成功はレイナ・ルイガル・アロンソくらいでしょうか?
いろいろ試行錯誤の段階だと思いますし、補強の失敗もあって
チームも成長していくことになると思います。
補強資金を言い訳にしてるラファにいろいろな噂は
つきまといますが精進して立て直してもらいたいところです。
ボビサポ
2006/03/15 01:18
>ボビサポさん
コメントどーもです。
結構シビアに評価したんで穴が多くみえるのかもしれません。
少なくともストライカーに関しては
補強政策が裏目に出てしまってます。
リバプールに資金がないのはわかりきったことなんで
いまいるストライカーの良さを
うまく引きだしてもらいたいんですが・・。
Harry K
2006/03/15 09:13
いつも見させてもらってますが、初めて書きます。これからもよろしくお願いします。
バレンシア時代にカリューなんかを活かせなかったのを考えるとベニテスはFWの起用が下手なのかなぁ、と思います。
私は今のリバプールにはシナマとバロシュは絶対必要だと思うんですけどねぇ。
確かに今は疲労による不調が続いてますけど、1シーズン調子よく越せることなんてないんですから不調は言い訳にできませんよ。
強いといわれるチームは大抵不調時も勝っているわけですから。
リバプールの守備は欧州のクラブでも有数といってもいいくらい高いと思うので、攻撃をなんとかすれば相当いいところまで行けそうですけどね。
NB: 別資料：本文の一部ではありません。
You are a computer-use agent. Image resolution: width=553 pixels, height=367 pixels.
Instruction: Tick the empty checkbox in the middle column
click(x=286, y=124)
1シーズン20得点できるFWがいればなぁ…。クラウチの覚醒を祈ります。
由泉
2006/03/15 17:11
>由泉さん
どうもはじめまして。コメントありがとうございます。
ラファはバレンシア時代からストライカーに苦労してますね。
バロシュやシナマは彼の好みではないのでしょうけど
放出が正しかったか結果が証明してますよね。
仰るようにコンディション悪いときに勝てないうちは
優勝なんてムリな話。
いくら守備陣が失点を抑えても点獲らなきゃ勝てませんから
これからの課題はストライカーの確立でしょうね。